___ Trecho fornecido

A iniciativa é pioneira por colocar o conhecimento tradicional associado no centro do processo de inovação científica, respeitando a legislação que regula o acesso a esses saberes e garantindo a repartição justa de benefícios. O medicamento será desenvolvido para futura disponibilização no Sistema Único de Saúde (SUS).

Parceria institucional viabiliza medicamento para o SUS

Para viabilizar o produto e cumprir as exigências regulatórias da Agência Nacional de Vigilância Sanitária (Anvisa), foi firmada uma parceria entre o Programa das Nações Unidas para o Desenvolvimento (PNUD) e a Fundação Oswaldo Cruz (Fiocruz), por meio do Instituto de Tecnologia em Fármacos (Farmanguinhos/Fiocruz).

Além disso, um Acordo de Cooperação Técnica (ACT) foi assinado entre Farmanguinhos e o Ministério do Meio Ambiente e Mudança do Clima (MMA), com o objetivo de estimular pesquisas e o desenvolvimento de novos fitoterápicos a partir da biodiversidade brasileira.

______

Enunciado
Segundo o trecho fornecido, entre quais instituições foi firmada a parceria para viabilizar o medicamento e cumprir as exigências da Anvisa?

___ Dados de origem

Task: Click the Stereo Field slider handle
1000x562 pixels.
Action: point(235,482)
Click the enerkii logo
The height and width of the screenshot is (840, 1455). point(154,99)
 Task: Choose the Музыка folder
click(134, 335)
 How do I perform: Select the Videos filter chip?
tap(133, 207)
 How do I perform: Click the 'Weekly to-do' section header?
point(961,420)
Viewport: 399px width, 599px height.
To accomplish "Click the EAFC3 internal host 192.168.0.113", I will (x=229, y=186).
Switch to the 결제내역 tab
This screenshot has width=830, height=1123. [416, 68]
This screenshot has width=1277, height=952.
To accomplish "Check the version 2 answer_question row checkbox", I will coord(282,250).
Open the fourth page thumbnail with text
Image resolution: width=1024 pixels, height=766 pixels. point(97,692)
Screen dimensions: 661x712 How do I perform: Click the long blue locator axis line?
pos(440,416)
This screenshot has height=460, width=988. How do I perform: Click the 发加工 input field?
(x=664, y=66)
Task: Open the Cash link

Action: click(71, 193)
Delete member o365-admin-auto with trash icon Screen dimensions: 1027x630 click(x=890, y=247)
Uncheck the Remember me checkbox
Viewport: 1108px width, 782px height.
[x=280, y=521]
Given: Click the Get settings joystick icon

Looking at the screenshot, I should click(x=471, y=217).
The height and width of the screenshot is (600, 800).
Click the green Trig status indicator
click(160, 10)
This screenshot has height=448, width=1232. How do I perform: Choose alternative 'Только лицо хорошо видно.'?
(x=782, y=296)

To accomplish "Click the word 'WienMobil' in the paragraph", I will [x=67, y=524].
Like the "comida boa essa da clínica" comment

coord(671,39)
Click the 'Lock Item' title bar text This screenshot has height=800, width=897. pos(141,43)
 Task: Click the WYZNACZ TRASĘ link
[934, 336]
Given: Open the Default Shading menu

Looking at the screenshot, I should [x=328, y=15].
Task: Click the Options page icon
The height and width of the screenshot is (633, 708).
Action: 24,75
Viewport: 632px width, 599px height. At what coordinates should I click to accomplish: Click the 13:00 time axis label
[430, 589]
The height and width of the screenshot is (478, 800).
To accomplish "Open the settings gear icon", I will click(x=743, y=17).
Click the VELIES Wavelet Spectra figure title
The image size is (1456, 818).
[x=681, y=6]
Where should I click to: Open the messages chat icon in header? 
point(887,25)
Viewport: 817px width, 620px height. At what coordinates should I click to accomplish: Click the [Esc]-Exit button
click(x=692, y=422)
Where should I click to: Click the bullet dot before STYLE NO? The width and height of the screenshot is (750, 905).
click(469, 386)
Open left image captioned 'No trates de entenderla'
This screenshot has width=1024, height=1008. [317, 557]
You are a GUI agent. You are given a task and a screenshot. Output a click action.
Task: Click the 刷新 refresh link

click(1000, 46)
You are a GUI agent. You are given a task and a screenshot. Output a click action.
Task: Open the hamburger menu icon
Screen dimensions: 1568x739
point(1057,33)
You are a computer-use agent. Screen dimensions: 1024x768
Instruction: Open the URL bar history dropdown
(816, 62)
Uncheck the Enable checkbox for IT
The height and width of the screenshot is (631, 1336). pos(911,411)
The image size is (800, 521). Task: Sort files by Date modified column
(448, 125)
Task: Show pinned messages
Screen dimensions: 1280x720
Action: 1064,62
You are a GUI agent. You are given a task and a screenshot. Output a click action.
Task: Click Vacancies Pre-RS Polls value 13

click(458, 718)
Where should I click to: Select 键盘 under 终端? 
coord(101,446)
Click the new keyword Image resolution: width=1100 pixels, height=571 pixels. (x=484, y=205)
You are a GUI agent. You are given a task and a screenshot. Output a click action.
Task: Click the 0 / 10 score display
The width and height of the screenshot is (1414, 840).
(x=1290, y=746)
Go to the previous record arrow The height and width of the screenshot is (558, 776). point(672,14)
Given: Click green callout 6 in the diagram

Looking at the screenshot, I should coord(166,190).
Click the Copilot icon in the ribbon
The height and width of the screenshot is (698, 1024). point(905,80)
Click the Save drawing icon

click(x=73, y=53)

______

Área de resposta
Entre o Programa das Nações Unidas para o Desenvolvimento (PNUD) e a Fundação Oswaldo Cruz (Fiocruz), por meio do Instituto de Tecnologia em Fármacos (Farmanguinhos/Fiocruz).